Nome noto nel pianeta delle quattro ruote per essere il fondatore delle riviste Hot Rod e Motor Trend. Il museo si divide in tre piani e in un grande e prestigioso garage sotterraneo, il Vault. Il museo ospita oltre cento veicoli di interesse storico catalogati mentre in questo vano sotterraneo sono parcheggiate altre decine di modelli incredibili: è questa la parte più emozionante dell’intero museo. 

Ma andiamo con ordine. Il piano terra mostra una storia virtuale dell’automobile a Los Angeles, completa di ricostruzioni di edifici e auto d’epoca.
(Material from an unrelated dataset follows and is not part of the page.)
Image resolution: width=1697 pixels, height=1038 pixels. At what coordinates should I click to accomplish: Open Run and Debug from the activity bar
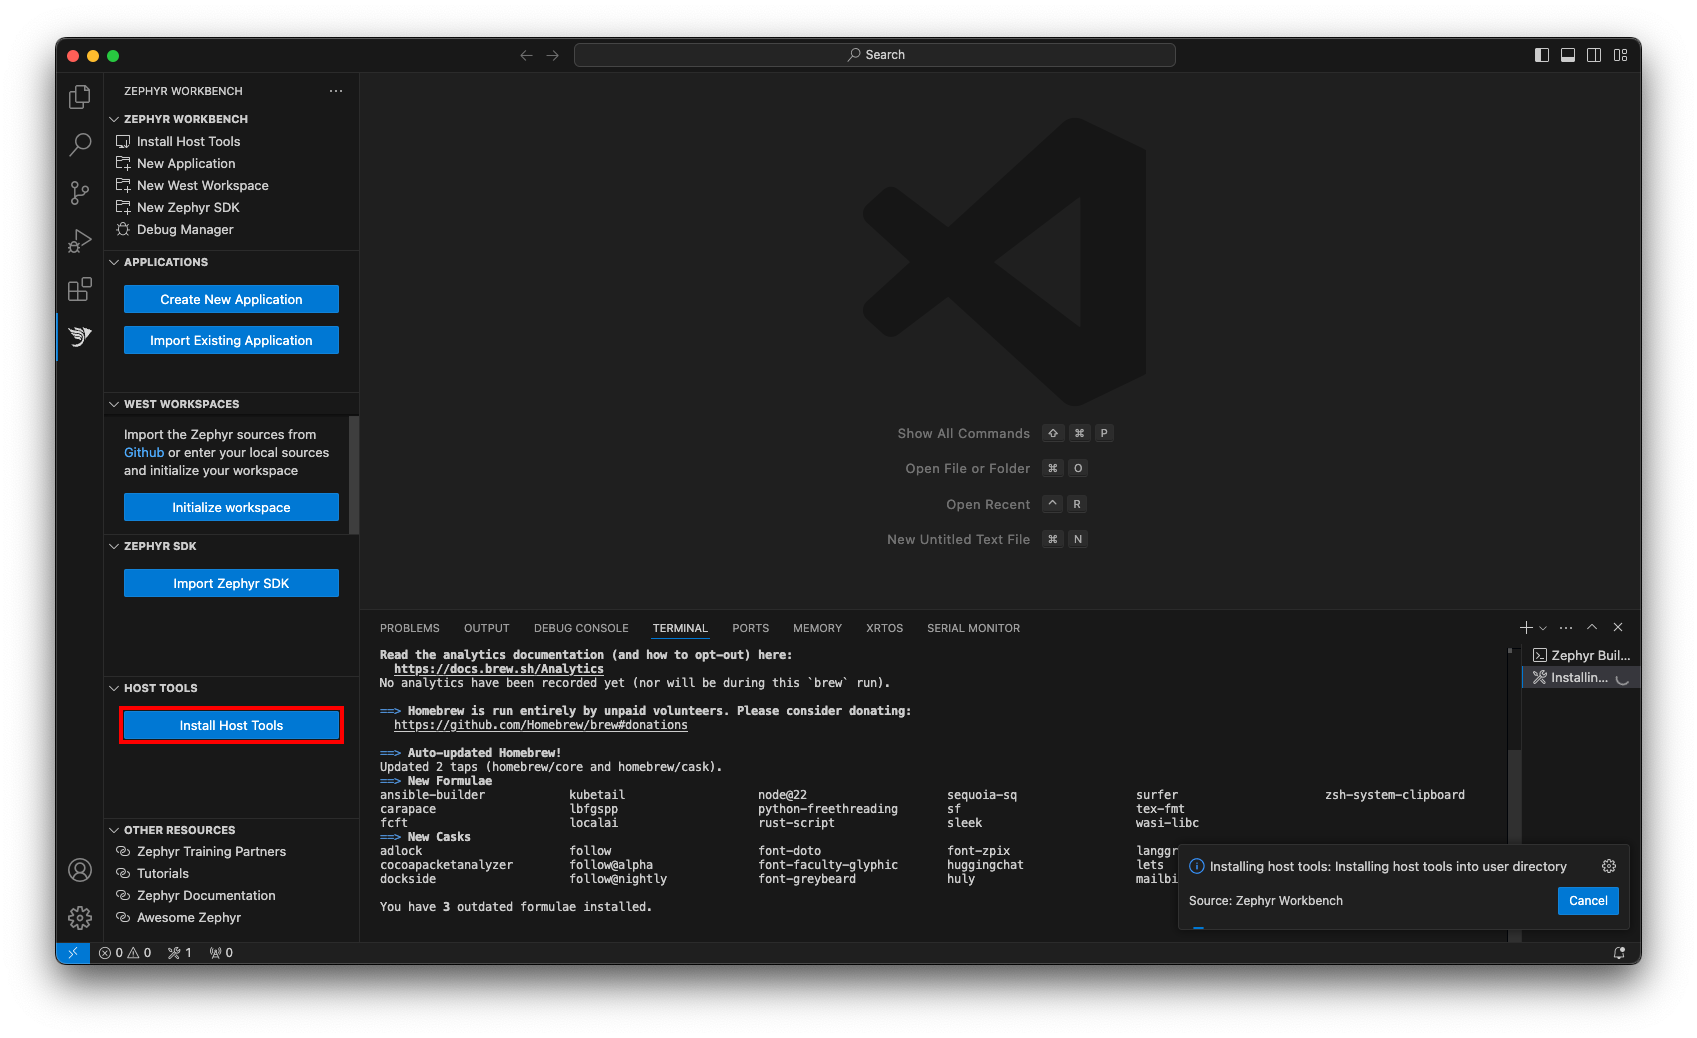click(x=79, y=240)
Il secondo piano, dal quale si accede attraverso un ingresso dominato da una bellissima McLaren Can Am guidata da Danny Hulme a inizi anni ’70, ospita esposizioni permanenti con Mercedes 300 SL, Jaguar KXSS e Ferrari d’epoca oltre a mostre temporanee.

Una sala è dedicata ad automobili di varie epoche con carrozzeria interamente in color argento: abbiamo ammirato McLaren F1, Corvette Stingray XP-87, Aston Martin DB5, Fiat 8V Supersonic Ghia, Ferrari 625/250 Testa Rossa Scaglietti e una Mercedes W196 Streamliner guidata negli anni ’50 da Manuel Fangio e Stirling Moss). Il terzo piano ospita il May FamilyChildren’s Discovery Center che utilizza le auto come strumento didattico.

La Hollywood Gallery ospita la Batmobile, la Ferrari originale di Magnum P.I., auto della saga di James Bond e la rossa supercar Saetta McQueen di “Cars”. Il quarto piano è occupato da un centro conferenza, dalla Founder’s lounge. Ma è il Vault a racchiudere i modelli più accattivanti. Auto che altrimenti sarebbe impossibile guardare da vicino (dimenticavamo, al museo Petersen c’è il divieto assoluto di toccarli, questi gioielli!).

Sul lato destro di questo garage delle meraviglie, ecco le ammiraglie presidenziali utilizzate da presidenti degli Stati Uniti (c’è anche la Lincoln corazzata con vetri spessi 3 centimetri sulla quale sfilava Lindon Johnson dopo l’assassinio di John Kennedy) e da altri capi di stato (mastodontica una ZIL-110 con bandierine CCCP usata durante le visite all’estero di Nikita Kruscev).

Ma anche “missili” dragster e monoposto uscite dal passato delle 500 Miglia di Indianapolis, rarità come alcune versioni di Camaro e una Mustang concept cabrio, una Volkswagen Jetta del 1986 con motore Porsche e, infine, il fantastico esemplare originale del Maggiolino tutto matto, con il numero 53 sul cofano, proprio quello utilizzato per il film “Herbie” nel 1969. Los Angeles, la terra dei sogni. Anche a quattro ruote.